CN113364104B - Vehicle-mounted OBC parallel charging system and charging control method thereof - Google Patents

Abstract

The invention discloses a vehicle-mounted OBC parallel charging system and a charging control method thereof, wherein the vehicle-mounted OBC parallel charging system comprises a gateway module and a plurality of groups of OBC modules which are connected in parallel, wherein the gateway module is communicated with a vehicle control unit VCU or a battery management system BMS through an external CAN communication bus and is used for receiving control information of the vehicle control unit VCU or the battery management system BMS and sending running state information of each OBC module to the vehicle control unit VCU or the battery management system BMS; the gateway module is also communicated with a plurality of groups of OBC modules connected in parallel through an internal CAN communication bus, and is used for receiving the running state information of each OBC module and sending the control information of a VCU (vehicle control unit) or a BMS (battery management system) to each OBC module so as to form a vehicle-mounted OBC parallel charging system for high-power charging of the vehicle-mounted OBC. The charging handshake function of different protocol standards is realized by changing the hardware parameter configuration of the gateway module, so that the invention has strong universality, is convenient to expand and has good application prospect.

Description

Vehicle-mounted OBC parallel charging system and charging control method thereof

Technical Field

The invention relates to the technical field of vehicle-mounted OBC high-power charging, in particular to a vehicle-mounted OBC parallel charging system and a charging control method thereof.

Background

In the field of high-power charging of On-board OBCs (On-board chargers), in order to meet the requirements of different customers for charging power, a conventional method is to design different power OBCs to meet the requirements of different customers for charging power, so that the research and development and generation costs are increased, the time to market of products is prolonged, and the optimal popularization time is delayed.
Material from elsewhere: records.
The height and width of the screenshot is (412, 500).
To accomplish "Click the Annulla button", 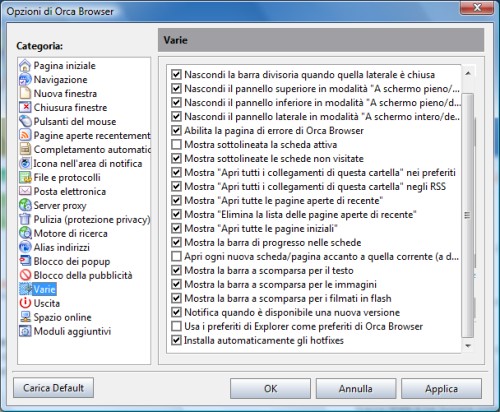I will click(x=356, y=388).
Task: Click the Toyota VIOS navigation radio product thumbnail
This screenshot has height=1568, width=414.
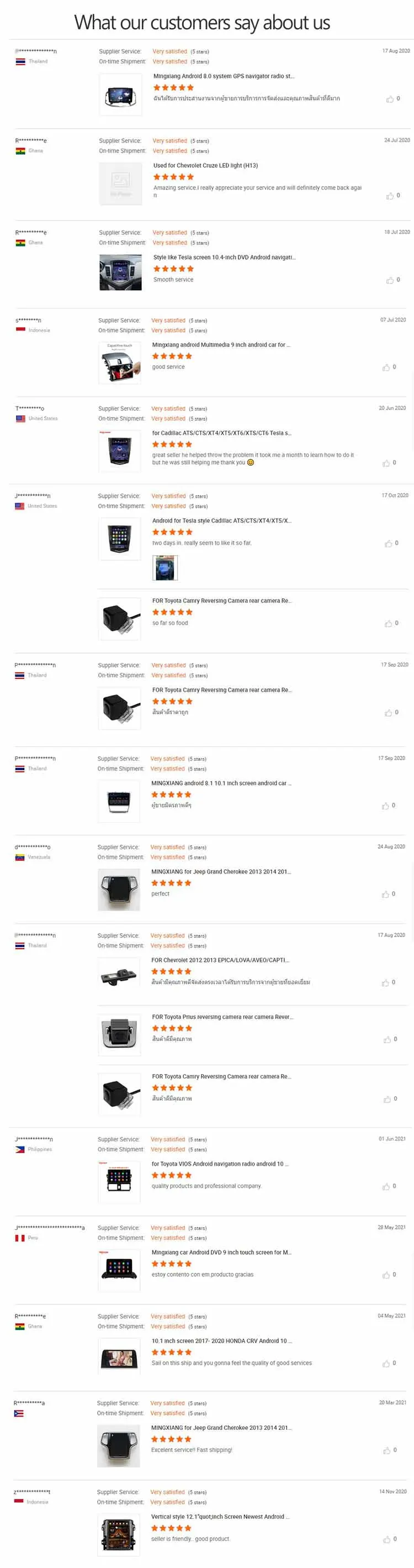Action: (x=119, y=1181)
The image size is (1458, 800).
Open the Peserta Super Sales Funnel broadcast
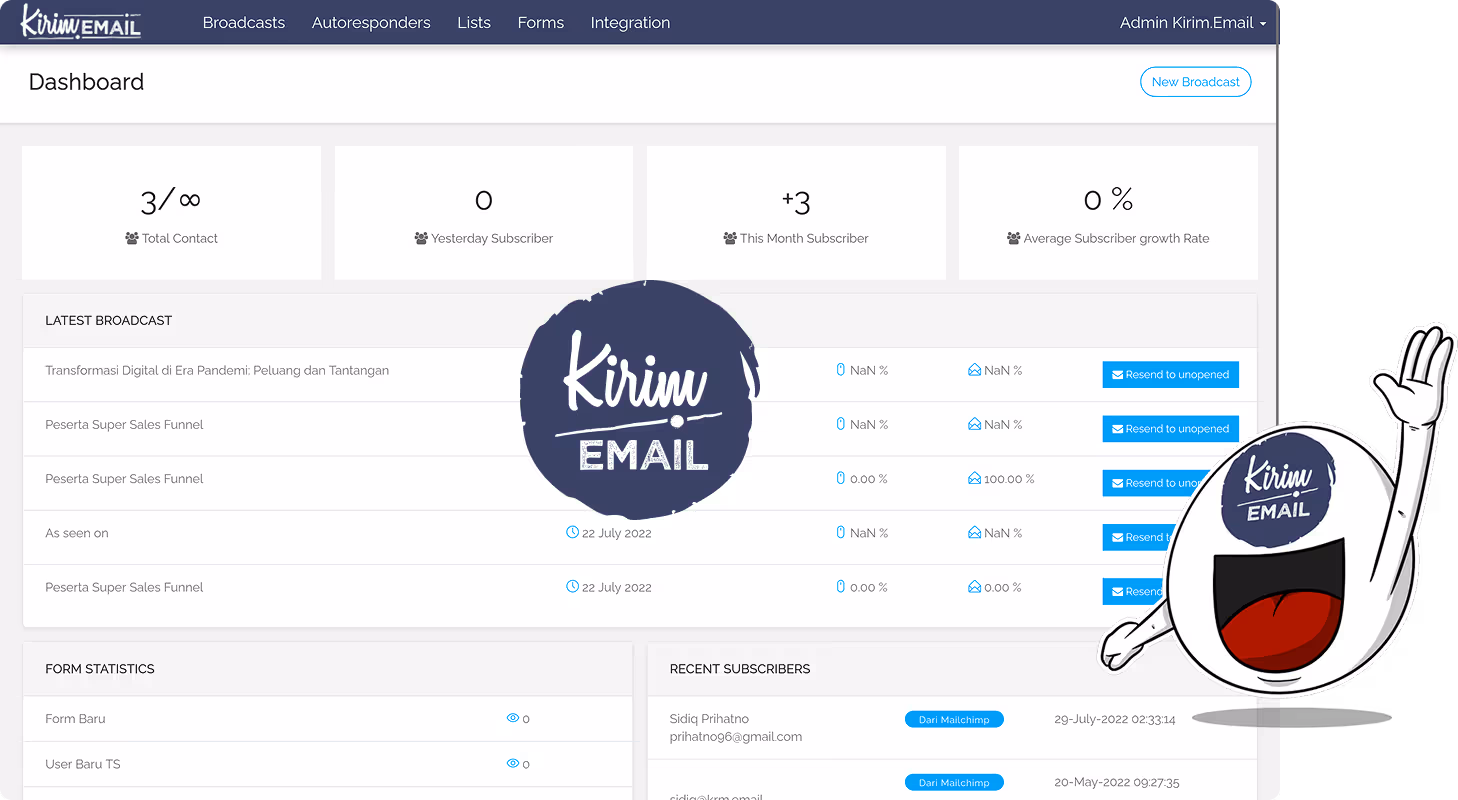point(124,425)
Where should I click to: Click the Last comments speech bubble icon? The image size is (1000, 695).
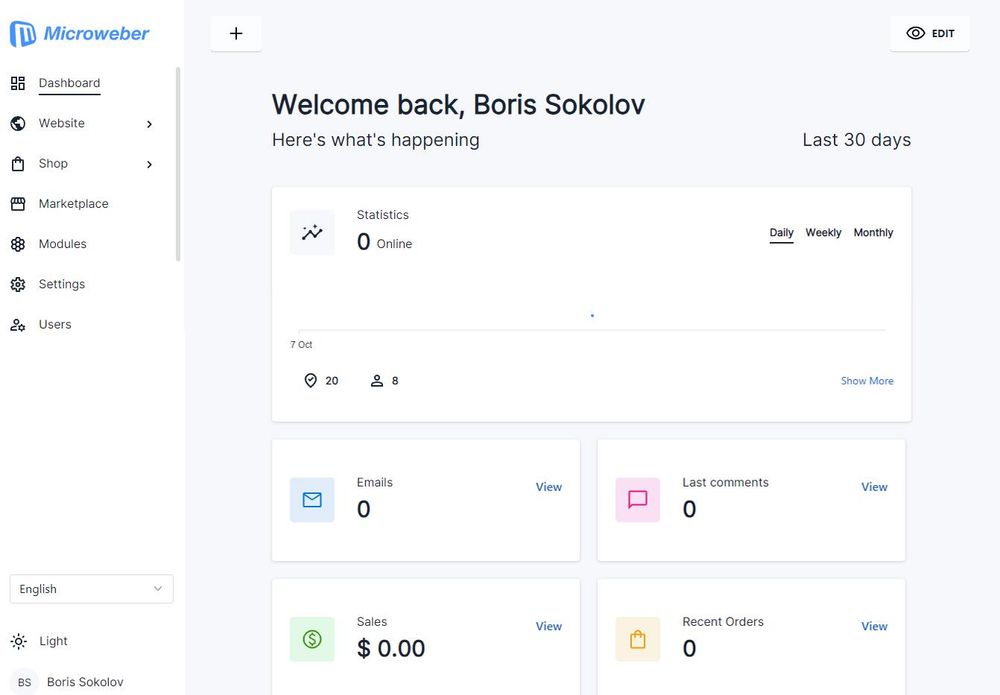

In order to solve the problems, how to use the existing low-power OBC module to form a parallel charging system so as to meet the requirement of high-power charging of the vehicle-mounted OBC. Meanwhile, the OBC parallel system is ensured to have the advantages of easiness in expansion, good compatibility, high reliability, high cost performance and the like, is convenient to expand according to actual needs, and is the problem to be solved at present.

Disclosure of Invention

The invention aims to overcome the problem that the conventional mode is to design different power OBCs in order to meet the requirements of different customers on charging power. According to the vehicle-mounted OBC parallel charging system and the charging control method thereof, under the condition that software and hardware of the parallel OBC modules are not changed, the gateway module is added, the parallel charging of 2-4 OBC modules is realized by establishing a control flow, the high-power charging requirements of different customers are met, the charging handshake functions of different protocol standards are realized by changing the hardware parameter configuration of the gateway module, the universality is strong, the expansion is convenient, and the application prospect is good.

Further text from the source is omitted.